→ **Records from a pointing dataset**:
# # # # #
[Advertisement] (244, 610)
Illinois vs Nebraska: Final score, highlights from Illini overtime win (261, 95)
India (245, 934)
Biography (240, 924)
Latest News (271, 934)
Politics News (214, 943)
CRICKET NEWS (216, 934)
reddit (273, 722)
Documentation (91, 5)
# # # # #
→ **GIVEN PROBLEM**: Print every line of the listing above, character for character, without adding or leaving out anything.

→ **OUTPUT BELOW**:
[Advertisement] (244, 610)
Illinois vs Nebraska: Final score, highlights from Illini overtime win (261, 95)
India (245, 934)
Biography (240, 924)
Latest News (271, 934)
Politics News (214, 943)
CRICKET NEWS (216, 934)
reddit (273, 722)
Documentation (91, 5)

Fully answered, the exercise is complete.